- _What the task requires_: Please set down only the lines between the line containing "Image resolution: width=810" and the end of the records, inclusive, exactly as they stand.

════════════════════

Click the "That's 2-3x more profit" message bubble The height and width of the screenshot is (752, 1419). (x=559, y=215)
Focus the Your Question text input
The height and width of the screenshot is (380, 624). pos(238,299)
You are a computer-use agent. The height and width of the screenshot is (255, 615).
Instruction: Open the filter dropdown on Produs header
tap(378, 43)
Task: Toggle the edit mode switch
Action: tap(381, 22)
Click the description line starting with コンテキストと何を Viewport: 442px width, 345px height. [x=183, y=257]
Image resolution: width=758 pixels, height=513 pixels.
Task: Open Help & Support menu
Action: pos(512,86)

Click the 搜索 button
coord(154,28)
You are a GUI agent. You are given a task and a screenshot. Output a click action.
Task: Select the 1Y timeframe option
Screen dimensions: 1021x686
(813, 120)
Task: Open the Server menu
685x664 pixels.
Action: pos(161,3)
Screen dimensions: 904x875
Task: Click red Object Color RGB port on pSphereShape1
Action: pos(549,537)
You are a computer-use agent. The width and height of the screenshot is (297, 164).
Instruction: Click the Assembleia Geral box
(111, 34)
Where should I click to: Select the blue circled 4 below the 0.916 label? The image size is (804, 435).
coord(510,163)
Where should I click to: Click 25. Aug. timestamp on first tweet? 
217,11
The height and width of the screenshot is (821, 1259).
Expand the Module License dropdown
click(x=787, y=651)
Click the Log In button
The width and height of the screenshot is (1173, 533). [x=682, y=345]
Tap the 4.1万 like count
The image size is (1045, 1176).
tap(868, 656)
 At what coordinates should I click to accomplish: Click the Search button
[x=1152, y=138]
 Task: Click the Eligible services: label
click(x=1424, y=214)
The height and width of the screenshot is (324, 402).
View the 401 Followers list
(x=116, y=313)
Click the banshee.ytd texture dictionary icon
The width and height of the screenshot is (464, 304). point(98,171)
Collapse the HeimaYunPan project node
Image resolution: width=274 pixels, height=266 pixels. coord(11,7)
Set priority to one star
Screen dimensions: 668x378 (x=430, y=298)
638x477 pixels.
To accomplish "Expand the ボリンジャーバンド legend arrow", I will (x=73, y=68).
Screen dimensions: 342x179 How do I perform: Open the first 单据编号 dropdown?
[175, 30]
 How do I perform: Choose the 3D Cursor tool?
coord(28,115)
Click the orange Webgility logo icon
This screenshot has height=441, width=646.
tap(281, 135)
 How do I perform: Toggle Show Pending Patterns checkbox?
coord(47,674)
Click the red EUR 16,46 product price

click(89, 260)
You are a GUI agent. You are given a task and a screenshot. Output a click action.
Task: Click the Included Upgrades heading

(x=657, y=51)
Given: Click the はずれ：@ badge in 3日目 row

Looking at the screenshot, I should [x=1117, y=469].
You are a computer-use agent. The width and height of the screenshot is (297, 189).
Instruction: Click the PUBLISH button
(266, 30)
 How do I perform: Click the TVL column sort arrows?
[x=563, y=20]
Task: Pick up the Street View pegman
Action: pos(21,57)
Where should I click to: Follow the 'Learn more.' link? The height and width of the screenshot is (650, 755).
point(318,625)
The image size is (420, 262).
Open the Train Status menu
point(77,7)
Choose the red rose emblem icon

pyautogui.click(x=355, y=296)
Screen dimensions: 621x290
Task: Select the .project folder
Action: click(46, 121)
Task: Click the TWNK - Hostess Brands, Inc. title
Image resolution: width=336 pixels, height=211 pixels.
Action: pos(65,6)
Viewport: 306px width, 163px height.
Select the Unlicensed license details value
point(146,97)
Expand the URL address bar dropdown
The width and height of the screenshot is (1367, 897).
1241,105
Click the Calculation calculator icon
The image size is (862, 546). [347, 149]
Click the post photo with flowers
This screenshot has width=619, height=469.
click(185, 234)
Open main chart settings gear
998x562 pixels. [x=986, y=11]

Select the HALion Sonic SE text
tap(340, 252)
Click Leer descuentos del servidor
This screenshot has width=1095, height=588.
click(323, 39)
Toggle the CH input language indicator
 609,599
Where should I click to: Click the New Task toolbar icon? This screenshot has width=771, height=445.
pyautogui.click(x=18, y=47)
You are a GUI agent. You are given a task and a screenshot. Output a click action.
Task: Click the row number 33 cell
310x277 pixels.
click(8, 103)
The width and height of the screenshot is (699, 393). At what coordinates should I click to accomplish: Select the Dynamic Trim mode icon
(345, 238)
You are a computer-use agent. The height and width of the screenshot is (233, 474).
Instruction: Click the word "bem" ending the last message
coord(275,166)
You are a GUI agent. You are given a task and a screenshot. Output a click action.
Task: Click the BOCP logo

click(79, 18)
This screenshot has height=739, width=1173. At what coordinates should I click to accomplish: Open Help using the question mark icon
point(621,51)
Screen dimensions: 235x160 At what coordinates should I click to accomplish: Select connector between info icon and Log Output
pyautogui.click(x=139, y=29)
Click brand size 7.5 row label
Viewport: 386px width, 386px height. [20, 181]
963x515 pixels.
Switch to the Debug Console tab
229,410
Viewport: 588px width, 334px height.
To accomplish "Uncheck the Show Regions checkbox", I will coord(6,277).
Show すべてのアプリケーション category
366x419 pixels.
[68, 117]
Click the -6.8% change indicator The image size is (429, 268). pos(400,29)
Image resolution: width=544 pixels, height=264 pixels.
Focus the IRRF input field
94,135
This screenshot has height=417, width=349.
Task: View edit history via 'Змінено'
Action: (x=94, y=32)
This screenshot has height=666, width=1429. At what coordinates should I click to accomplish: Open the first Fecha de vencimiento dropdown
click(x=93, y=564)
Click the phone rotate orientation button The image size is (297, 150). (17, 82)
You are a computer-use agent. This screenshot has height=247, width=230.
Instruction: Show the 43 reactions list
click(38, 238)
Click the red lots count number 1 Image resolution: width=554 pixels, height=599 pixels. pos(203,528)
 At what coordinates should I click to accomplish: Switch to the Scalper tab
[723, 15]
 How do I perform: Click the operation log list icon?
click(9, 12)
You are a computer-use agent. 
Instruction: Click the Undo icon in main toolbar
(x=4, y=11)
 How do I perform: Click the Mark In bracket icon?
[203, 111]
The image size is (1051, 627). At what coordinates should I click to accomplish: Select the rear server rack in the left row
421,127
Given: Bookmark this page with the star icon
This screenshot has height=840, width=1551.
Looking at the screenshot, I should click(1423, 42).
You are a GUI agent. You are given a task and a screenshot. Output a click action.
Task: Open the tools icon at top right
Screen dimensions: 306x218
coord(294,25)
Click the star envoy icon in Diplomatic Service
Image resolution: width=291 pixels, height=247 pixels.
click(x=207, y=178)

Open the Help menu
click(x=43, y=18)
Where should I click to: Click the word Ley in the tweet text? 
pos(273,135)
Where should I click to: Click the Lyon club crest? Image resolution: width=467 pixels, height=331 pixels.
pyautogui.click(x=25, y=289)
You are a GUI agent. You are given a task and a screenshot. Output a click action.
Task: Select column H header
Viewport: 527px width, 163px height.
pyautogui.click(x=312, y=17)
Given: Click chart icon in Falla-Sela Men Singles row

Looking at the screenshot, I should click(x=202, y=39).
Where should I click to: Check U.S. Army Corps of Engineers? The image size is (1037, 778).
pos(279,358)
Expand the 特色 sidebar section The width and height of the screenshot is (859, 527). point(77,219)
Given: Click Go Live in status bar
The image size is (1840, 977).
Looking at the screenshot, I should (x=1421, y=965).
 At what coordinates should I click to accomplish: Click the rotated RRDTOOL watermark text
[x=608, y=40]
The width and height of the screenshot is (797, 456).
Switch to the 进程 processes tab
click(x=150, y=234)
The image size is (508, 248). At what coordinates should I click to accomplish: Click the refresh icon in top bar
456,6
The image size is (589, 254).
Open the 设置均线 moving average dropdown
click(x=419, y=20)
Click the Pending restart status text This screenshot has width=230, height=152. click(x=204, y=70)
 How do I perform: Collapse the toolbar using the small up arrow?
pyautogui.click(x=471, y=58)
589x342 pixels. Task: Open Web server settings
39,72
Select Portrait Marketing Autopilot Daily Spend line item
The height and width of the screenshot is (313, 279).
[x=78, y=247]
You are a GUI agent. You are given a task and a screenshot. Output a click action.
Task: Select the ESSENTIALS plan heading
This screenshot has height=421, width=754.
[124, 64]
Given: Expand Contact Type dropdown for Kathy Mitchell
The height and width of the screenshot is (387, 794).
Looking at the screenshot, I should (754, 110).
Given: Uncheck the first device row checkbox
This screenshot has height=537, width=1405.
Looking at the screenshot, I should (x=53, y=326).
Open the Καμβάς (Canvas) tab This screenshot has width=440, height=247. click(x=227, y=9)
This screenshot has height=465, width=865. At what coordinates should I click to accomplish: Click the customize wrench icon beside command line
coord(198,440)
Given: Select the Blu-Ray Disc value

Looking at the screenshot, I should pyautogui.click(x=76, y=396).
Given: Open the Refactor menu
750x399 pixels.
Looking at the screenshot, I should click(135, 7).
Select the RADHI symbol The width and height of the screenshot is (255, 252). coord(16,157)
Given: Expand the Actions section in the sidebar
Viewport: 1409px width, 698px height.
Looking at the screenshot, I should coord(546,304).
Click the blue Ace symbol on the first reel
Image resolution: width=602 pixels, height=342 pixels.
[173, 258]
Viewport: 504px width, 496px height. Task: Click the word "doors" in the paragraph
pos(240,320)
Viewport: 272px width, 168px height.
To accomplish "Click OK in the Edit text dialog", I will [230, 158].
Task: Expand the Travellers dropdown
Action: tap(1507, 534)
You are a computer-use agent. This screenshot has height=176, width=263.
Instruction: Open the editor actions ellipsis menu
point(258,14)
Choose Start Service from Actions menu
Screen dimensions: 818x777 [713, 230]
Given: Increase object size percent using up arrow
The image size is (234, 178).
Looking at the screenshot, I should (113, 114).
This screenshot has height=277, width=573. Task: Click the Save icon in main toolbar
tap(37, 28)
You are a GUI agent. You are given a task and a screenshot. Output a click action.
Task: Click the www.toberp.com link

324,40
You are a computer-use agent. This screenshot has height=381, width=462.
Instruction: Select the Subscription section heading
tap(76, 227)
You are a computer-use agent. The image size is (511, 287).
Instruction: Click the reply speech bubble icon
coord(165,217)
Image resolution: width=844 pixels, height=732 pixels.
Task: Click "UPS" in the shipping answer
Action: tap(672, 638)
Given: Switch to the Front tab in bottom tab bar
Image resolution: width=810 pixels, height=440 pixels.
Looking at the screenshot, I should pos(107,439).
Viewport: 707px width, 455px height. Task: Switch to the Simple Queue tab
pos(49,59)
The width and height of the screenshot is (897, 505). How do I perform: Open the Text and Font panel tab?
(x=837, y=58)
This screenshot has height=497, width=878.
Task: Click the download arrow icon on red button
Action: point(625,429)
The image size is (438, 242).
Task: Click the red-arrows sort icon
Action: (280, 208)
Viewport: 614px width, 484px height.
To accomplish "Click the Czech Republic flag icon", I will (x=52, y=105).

════════════════════

- _Task solution_:
Image resolution: width=810 pixels, height=440 pixels.
Looking at the screenshot, I should pos(107,439).
Viewport: 707px width, 455px height. Task: Switch to the Simple Queue tab
pos(49,59)
The width and height of the screenshot is (897, 505). How do I perform: Open the Text and Font panel tab?
(x=837, y=58)
This screenshot has height=497, width=878.
Task: Click the download arrow icon on red button
Action: point(625,429)
The image size is (438, 242).
Task: Click the red-arrows sort icon
Action: (280, 208)
Viewport: 614px width, 484px height.
To accomplish "Click the Czech Republic flag icon", I will (x=52, y=105).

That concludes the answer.